Here, the scandalous aspect of the state's behavior appears, or rather the scandalous aspect of one of the origins of Zionism itself. The actions of the settlers bring to mind what it would be preferable to be forgotten: the original Zionist project began as a settlement enterprise. However, unlike the settlement of the past, which was not state-sponsored, despite the partial and conditional sympathy of the British, contemporary settlement is.

Unlike the old colonial and expansionist movements around the world, which, albeit mendaciously, addressed the other - as exemplified by Kipling's poem "The White Man's Burden" - this settlement is a pure monologue. As for "Israel being part of the democratic West," it is also scandalized by this settlement, even beyond the land theft and the abuse of the West Bank’s inhabitants.

At a time when nationalism was ascending, Zionism used to strive to demonstrate that the national took precedence over the religious. Now, we find the settlers saying the opposite, reminding us that like-minded believers from Russia played a decisive role in making Palestine, not Argentina or Uganda, the location chosen for their desired state.

It is worth noting that Netanyahu and the Jabotinskist tradition lie somewhere between secular Zionism and the religious settlers. This is not because they are religious - they are not - but because they are political and nationalist fundamentalists who trace the conflict back to its supposed foundational roots that leave nothing on the horizon but pure violence.

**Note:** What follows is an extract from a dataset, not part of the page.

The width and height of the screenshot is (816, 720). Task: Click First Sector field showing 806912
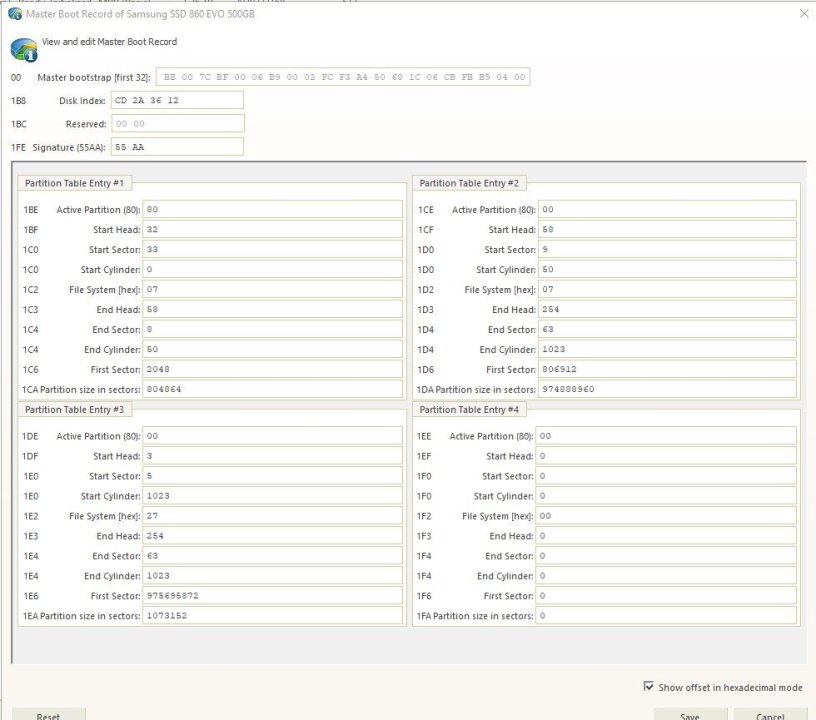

Accordingly, they are the hidden spirit of Zionism, trailing behind and completing it, rendering the past something that never passes. With obnoxiousness exclusive to revolutionaries, the theft of land, which should be considered a disgraceful crime, is rendered into a divine command.

This phenomenon, which emerged from a rusty skull shortly following the 1967 war, has given rise to a society that grows with each war, and the rust within it grows too. It was reared by lovers of war and despisers of politics who share its myths, albeit an inverted form of these myths. Among them are those who, after October 7, promised us the liberation of Palestine, and are warning against the displacement of West Bank residents today!